K. B. Sundarambal had retired from stage performances in 1932 after the death of her husband S. G. Kittappa. Hassandas, a textile magnate from Madras and a member of Chellaram business family, was keen on making a film with Sundarambal in the lead. She was initially reluctant to star in the film and refused even the recommendation of her mentor S. Satyamurti. Hassandas persisted and to discourage him she offered to act in the film if he could pay one lakh Rupees. Hassandas agreed to pay her and the film was made.

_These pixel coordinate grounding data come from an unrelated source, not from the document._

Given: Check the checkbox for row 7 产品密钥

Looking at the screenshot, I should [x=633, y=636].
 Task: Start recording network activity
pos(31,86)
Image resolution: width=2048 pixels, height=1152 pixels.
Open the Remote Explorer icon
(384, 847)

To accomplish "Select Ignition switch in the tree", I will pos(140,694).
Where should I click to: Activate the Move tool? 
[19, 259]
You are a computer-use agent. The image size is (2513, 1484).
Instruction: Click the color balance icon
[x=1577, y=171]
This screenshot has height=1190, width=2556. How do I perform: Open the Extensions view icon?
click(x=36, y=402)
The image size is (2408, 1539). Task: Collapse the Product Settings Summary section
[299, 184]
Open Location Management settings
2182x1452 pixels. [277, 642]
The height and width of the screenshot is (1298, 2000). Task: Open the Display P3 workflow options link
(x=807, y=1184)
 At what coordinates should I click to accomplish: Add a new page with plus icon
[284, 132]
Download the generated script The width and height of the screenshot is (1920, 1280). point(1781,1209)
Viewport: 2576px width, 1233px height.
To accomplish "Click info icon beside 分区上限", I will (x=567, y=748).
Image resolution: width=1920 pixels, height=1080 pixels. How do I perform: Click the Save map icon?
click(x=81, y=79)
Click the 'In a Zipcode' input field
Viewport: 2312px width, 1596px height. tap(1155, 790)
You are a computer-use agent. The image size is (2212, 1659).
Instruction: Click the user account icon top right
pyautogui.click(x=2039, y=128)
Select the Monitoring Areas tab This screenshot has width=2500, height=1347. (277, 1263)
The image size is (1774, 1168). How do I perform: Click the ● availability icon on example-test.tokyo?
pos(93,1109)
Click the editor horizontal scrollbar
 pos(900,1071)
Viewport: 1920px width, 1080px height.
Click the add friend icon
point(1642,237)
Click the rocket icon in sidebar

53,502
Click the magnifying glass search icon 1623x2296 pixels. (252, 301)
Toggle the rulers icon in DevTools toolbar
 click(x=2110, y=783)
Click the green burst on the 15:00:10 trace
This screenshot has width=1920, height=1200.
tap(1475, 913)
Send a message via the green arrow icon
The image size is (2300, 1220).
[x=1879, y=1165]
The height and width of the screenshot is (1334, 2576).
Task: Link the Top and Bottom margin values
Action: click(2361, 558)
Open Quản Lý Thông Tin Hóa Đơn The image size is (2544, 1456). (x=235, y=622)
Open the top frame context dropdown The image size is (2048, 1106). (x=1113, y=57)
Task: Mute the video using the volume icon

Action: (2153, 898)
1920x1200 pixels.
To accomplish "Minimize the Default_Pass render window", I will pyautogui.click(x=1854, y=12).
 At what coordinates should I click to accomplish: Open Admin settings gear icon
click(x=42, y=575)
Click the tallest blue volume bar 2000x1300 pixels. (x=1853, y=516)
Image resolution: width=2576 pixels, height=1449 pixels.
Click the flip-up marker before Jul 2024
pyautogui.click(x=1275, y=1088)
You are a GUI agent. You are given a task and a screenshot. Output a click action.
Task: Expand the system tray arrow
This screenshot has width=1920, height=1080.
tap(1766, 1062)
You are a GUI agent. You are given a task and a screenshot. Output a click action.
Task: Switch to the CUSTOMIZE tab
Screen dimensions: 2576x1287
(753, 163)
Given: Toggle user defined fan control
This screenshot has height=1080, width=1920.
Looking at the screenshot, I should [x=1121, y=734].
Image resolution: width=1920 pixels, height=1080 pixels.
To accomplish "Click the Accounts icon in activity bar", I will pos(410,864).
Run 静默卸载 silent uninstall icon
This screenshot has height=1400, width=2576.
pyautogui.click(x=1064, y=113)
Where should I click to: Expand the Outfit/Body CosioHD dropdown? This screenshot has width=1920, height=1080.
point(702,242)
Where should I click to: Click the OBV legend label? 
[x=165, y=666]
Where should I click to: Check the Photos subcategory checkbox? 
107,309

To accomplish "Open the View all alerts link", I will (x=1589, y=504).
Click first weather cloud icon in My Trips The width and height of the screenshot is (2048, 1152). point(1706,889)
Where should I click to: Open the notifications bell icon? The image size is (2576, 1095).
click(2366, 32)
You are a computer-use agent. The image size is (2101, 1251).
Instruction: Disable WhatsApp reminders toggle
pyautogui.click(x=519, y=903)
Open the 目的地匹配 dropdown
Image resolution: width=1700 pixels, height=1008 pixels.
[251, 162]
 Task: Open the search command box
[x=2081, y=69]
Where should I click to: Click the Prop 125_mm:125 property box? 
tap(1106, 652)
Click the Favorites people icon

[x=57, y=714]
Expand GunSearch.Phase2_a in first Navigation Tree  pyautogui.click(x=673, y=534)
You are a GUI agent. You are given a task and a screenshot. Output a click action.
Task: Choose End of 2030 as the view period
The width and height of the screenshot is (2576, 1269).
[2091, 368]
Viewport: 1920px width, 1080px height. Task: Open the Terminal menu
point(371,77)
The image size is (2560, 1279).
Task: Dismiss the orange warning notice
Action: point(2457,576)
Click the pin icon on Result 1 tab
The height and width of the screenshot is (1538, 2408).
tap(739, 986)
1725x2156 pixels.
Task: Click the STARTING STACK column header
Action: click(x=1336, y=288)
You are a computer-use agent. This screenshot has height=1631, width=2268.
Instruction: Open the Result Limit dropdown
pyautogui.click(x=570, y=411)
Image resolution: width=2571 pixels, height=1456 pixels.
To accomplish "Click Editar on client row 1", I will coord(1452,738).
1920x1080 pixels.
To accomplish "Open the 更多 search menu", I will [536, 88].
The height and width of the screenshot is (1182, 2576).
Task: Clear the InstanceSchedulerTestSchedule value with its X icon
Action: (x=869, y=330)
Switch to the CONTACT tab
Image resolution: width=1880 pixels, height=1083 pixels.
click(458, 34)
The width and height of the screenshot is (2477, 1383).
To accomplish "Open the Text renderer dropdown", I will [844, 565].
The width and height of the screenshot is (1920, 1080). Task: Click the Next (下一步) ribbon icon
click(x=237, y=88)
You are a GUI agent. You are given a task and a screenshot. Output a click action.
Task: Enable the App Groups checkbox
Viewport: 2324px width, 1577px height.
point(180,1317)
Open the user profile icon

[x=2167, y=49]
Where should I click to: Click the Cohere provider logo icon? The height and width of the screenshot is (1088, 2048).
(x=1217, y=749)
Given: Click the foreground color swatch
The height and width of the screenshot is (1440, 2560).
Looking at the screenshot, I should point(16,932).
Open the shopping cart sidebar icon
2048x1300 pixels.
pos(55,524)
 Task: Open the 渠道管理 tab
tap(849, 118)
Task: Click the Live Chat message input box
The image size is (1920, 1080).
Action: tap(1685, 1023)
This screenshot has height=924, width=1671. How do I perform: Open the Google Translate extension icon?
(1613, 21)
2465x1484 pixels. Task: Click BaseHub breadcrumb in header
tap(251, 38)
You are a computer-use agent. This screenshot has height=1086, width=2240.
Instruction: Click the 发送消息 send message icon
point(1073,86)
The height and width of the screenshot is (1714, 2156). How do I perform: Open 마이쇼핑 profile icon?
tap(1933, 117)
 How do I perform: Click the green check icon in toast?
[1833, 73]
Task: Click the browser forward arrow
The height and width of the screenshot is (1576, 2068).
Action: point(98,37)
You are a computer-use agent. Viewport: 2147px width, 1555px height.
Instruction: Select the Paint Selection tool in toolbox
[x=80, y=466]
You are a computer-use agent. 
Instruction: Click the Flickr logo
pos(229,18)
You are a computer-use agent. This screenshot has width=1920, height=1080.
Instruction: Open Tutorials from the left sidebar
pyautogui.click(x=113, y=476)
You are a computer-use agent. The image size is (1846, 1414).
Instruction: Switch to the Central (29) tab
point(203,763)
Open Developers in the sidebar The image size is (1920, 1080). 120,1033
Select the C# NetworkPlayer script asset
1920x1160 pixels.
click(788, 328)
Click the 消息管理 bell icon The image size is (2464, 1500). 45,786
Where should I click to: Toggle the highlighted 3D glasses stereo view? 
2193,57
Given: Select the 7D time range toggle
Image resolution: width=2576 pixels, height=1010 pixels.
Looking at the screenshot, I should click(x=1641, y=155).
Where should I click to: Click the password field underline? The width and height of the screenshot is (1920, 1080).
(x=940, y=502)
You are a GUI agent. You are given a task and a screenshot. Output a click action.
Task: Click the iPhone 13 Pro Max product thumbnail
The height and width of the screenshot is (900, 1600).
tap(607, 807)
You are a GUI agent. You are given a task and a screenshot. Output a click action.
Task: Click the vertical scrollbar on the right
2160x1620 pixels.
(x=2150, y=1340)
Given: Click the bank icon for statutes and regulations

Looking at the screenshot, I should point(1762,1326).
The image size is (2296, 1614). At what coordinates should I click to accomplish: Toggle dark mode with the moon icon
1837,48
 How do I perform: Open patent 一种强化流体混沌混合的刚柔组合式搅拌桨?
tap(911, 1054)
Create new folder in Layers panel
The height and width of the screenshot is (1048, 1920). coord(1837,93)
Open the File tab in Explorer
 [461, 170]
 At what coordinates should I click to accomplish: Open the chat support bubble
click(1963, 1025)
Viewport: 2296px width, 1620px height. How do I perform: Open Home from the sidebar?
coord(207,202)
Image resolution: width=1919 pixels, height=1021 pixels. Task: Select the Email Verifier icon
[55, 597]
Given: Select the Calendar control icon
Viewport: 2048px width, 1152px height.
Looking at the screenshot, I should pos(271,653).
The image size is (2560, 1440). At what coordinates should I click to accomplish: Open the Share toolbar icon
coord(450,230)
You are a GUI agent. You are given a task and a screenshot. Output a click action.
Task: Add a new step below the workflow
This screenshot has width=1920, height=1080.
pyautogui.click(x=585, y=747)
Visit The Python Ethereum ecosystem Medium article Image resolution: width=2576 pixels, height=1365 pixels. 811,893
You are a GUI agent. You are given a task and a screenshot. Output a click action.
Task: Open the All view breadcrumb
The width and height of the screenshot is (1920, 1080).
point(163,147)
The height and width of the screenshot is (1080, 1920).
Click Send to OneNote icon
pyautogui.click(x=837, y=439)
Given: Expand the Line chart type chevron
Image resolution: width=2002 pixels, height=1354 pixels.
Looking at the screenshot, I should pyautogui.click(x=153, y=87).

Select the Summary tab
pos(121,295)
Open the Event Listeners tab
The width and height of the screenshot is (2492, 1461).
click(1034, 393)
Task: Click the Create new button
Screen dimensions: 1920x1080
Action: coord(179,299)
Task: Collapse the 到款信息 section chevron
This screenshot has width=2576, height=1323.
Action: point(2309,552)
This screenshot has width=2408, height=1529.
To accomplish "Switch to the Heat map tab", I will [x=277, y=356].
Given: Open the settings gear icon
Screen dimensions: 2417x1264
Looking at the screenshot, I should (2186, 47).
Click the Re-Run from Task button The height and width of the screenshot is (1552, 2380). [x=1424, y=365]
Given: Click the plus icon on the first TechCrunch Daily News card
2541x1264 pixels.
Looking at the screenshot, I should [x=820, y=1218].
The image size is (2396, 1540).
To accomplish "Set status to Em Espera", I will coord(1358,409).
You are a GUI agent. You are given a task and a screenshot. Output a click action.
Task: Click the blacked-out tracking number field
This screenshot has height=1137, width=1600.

The film was directed by Manik Lal Tandon with Ellis Dungan shooting many scenes in his absence. Sundarambal was cast as a man – the untouchable saint Nandanar. The same story had earlier been the subject of a 1932 Tamil film of the same name. Carnatic musician Maharajapuram Viswanatha Iyer was cast as the landlord Vedhiyar. He was paid 3000 Rs as salary. The script had a scene where Iyer's character would prostrate before Nandanar. Due to the prevailing social norms and her respect for Iyer, Sundarambal refused to do the scene. Director Tandon filmed a compromise by changing the scene so that both prostrated before each other. The completed film cost ₹3 lakh to make and was 18000 feet long. Tunes of three songs from the 1934 Hindi film Chandidas were reused in this film.

== Reception ==
The film was released in 1935 amid great expectations from the public. It failed at the box office and received mixed reviews from the critics. Kalki Krishnamurthy made fun of it in Ananda Vikatan by claiming buffaloes and palm trees had acted well in the film. He wrote that the number one actor in the film was the coconut tree, number two was the buffalo and number three, the kid goat. The Tamil newspaper Dina Mani also gave it an unfavourable review. Writing in the April 1938 issue of the Eelakesari, Pudhumaipithan explained the reasons for its failure:

..Nandanar was released. It had beautiful scenes and melodious songs. They had made it at enormous expense. But it was not able to distinguish itself. Why? because it had a female (Sundarambal) playing a man. In a stage play, one can appreciate things like make up or facial expressions. But in a movie you have to depict Nandan's story realistically. However we try we can not picture Sundarambal as Nandanar. If we kept seeing Sundarambal and not Nandan, how can we experience Nandan's story and how can the film succeed?

However it received favourable reviews on 15 July 1935 issues of The Hindu, Tamil Nadu, Sudesamithran and Cinema Ulagam. Viswanatha Iyer was criticised by conservative brahimins of his hometown Kumbakonam for acting in the film.